▶ **WHAT IS NEEDED**
Write out exactly the lines of the entries below from the one holding "Return Policy (323, 2297)" to the one holding "Shop Uncoupling Membrane (343, 1792)", inclusive, and leave out all other lines.

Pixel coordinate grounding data
+++++
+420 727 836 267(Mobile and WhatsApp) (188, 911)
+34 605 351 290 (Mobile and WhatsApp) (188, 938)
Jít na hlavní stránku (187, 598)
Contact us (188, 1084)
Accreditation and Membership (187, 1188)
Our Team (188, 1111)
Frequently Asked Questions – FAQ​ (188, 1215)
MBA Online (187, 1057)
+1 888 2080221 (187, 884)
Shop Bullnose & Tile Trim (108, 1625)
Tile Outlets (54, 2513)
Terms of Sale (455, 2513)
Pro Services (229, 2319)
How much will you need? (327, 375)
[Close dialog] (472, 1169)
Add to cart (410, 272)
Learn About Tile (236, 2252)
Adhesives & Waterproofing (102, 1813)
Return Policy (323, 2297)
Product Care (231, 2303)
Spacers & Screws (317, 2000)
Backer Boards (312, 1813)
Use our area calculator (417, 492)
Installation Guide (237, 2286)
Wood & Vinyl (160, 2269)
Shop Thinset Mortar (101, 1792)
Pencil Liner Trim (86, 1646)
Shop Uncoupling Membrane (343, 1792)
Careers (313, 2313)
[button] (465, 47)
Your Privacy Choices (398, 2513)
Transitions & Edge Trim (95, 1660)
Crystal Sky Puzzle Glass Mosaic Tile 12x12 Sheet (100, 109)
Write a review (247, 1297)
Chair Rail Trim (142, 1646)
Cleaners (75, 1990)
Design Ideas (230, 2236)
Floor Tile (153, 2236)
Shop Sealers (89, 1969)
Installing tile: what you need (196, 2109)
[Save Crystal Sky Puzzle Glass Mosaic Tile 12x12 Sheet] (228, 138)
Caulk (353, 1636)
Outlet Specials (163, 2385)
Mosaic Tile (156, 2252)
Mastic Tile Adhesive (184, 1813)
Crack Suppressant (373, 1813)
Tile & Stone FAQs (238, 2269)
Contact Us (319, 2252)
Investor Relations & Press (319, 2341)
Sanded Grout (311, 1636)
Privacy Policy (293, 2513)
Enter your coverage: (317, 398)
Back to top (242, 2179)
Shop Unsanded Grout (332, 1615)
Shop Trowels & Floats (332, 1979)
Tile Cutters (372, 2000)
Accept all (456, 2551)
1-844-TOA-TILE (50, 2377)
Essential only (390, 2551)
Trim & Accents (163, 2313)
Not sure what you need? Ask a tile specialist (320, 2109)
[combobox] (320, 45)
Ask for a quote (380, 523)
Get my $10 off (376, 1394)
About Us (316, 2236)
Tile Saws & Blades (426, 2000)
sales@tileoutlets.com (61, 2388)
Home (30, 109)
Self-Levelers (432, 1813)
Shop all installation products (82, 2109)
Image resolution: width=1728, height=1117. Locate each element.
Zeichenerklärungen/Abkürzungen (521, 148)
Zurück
+++++
▶ **RESULT OF THE EXERCISE**
Return Policy (323, 2297)
Product Care (231, 2303)
Spacers & Screws (317, 2000)
Backer Boards (312, 1813)
Use our area calculator (417, 492)
Installation Guide (237, 2286)
Wood & Vinyl (160, 2269)
Shop Thinset Mortar (101, 1792)
Pencil Liner Trim (86, 1646)
Shop Uncoupling Membrane (343, 1792)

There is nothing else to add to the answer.